Si le tableau, récemment restauré, est aujourd’hui exposé au musée Ingres Bourdelle, c’est parce que le musée a acquis en 2024 L’Esquisse pour l’Enfant Jésus, une parmi les plus de 100 peintures et dessins (dont le musée possède une bonne part) réalisés pour la préparation de l’immense toile du Vœu de Louis XIII aujourd’hui conservée à la cathédrale de Montauban (en 1824, le tableau plut tant que le ministère voulut le garder pour le Val-de-Grâce : Ingres insista pour que le Vœu aille à Montauban, où il finit par arriver en 1826) ; et parce que la cathédrale est fermée pour travaux : excellente occasion pour présenter le tableau dans la chapelle du musée, avec les études pour le roi, les anges, les draperies ou le décor (jusqu’au Coin d’un coussin brodé de perles et un Chandelier). On pénètre dans la pensée du peintre et chaque feuille montre comment il approche son sujet, le cerne peu à peu, l’emmène vers cette perfection classique en fait toute vibrante de sentiments, comme en témoigne le geste du roi, tendant à bout de bras sceptre et couronne pour l’offrir à la Vierge et à l’Enfant – dont il est le lieutenant –, Vierge raphaélesque à souhait (Ingres avait alors son atelier à Florence) et aux aimables rondeurs, et même maquillée, pour ainsi dire, lui enlevant tout caractère éthéré, même si son regard plongeant vers le roi lui donne assez de majesté.
La Vierge paraît en fait surgir d’un tableau d’autel, comme si le roi, à genoux, voyait s’animer une figure peinte, deux anges repoussant des tentures devenues véritables et une nuée blanche déroulant ses volutes vers le sol ; comme si la ferveur du prince (consacrant à la Vierge « sa personne, son État, sa couronne et ses sujets, selon la formule de 1638) avait littéralement amené la Vierge à apparaître, avait métamorphosé – on n’ose écrire transubstantié – la représentation en réalité.

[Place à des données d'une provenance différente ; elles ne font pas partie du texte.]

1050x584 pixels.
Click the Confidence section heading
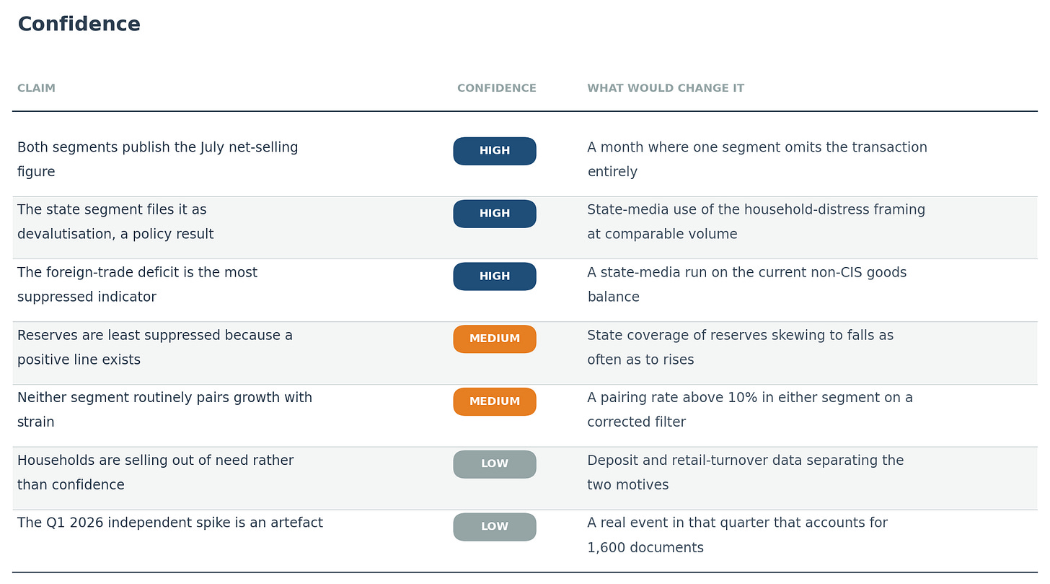[x=79, y=25]
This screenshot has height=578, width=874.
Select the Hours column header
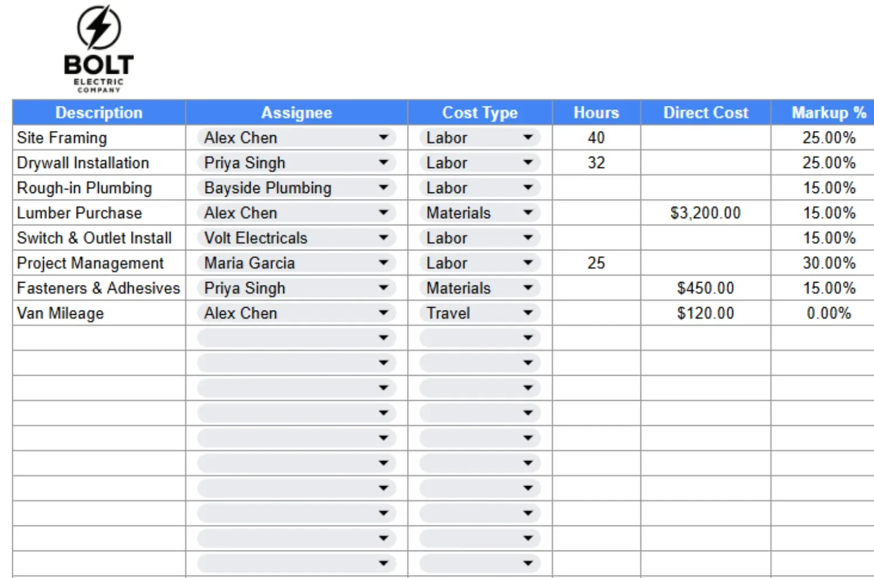596,112
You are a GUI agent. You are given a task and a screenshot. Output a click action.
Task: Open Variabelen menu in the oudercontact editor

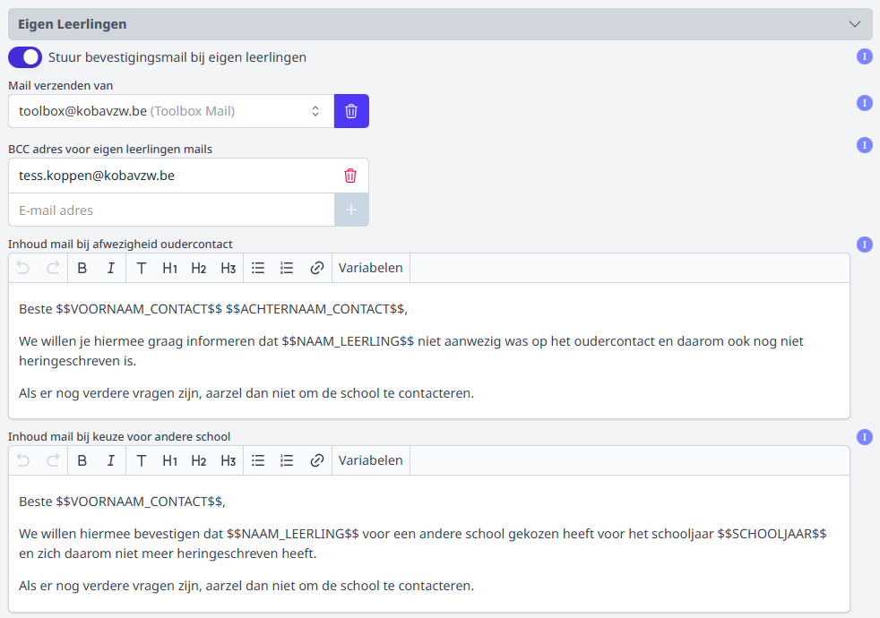coord(370,268)
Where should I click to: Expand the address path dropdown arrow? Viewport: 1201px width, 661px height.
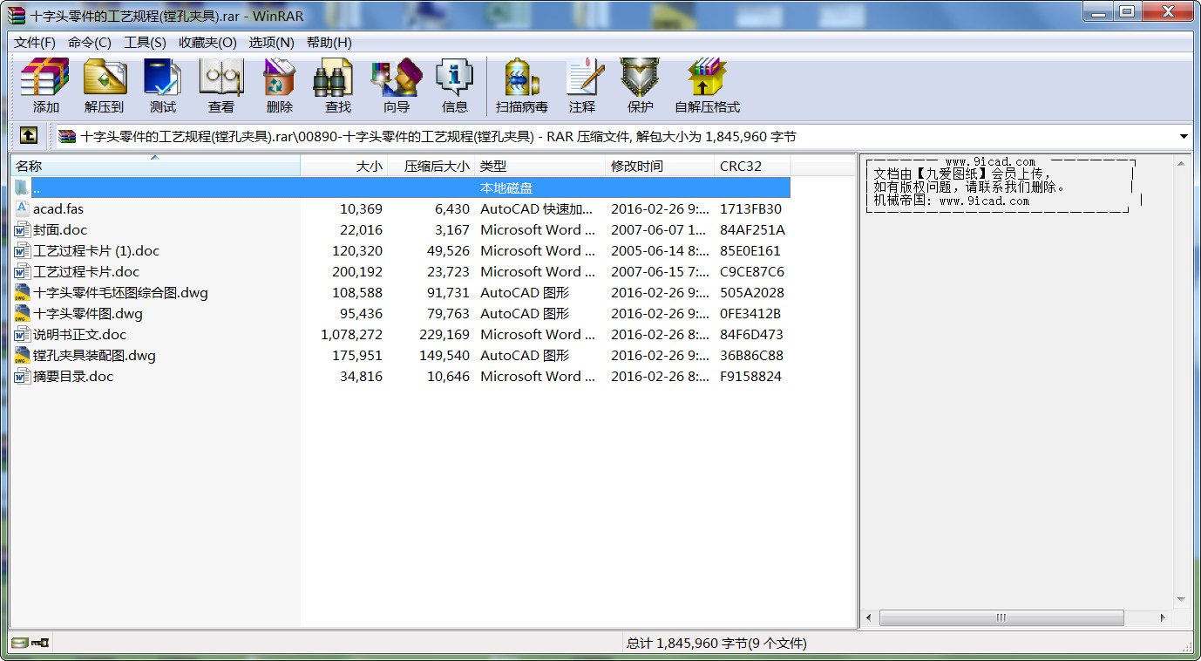click(x=1184, y=137)
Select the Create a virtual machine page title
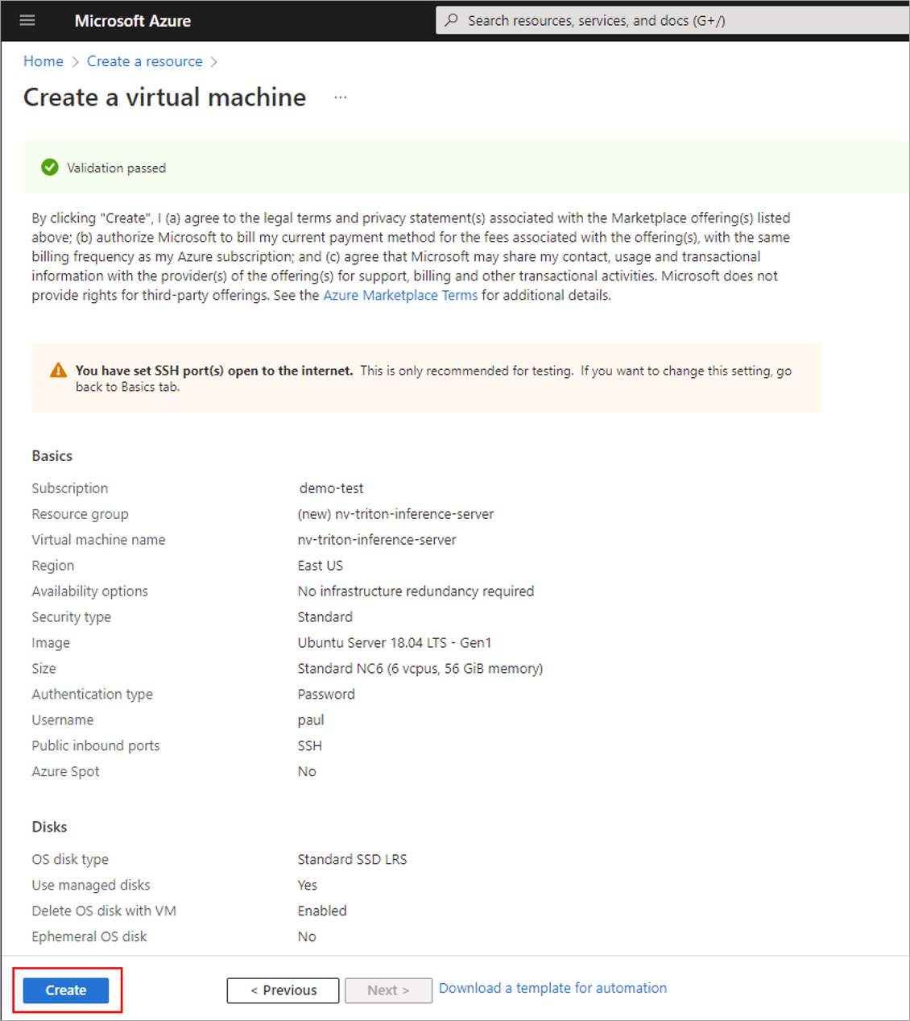The image size is (910, 1021). click(x=164, y=97)
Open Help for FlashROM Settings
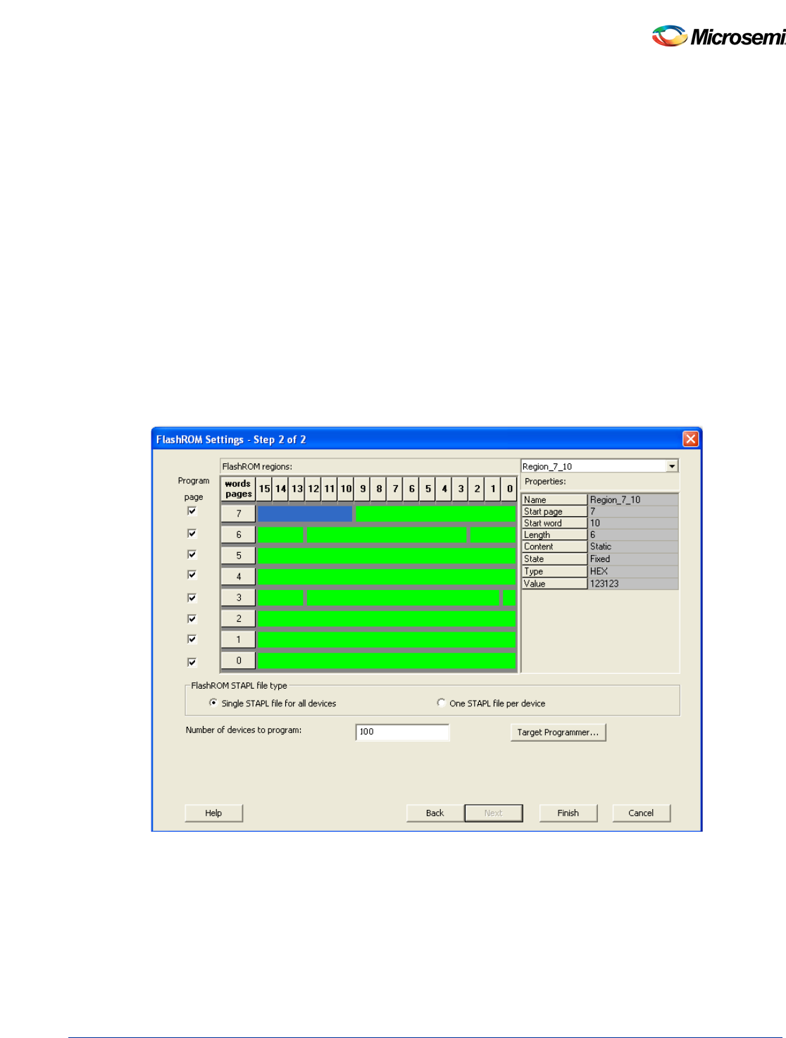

L’effet est assez discret mais explique bien la frontalité de la scène et justifie même, en quelque sorte, le décor, car l’autel au-dessus duquel se tiennent la Vierge et l’Enfant ne s’explique pas sinon par cette volonté de réalisme merveilleux ; l’interprétation n’est pas si folle puisqu’en fait elle représente l’effet même voulu par les peintures religieuses, médiatrices entre l’espace où se tient le fidèle et le ciel qu’il implore.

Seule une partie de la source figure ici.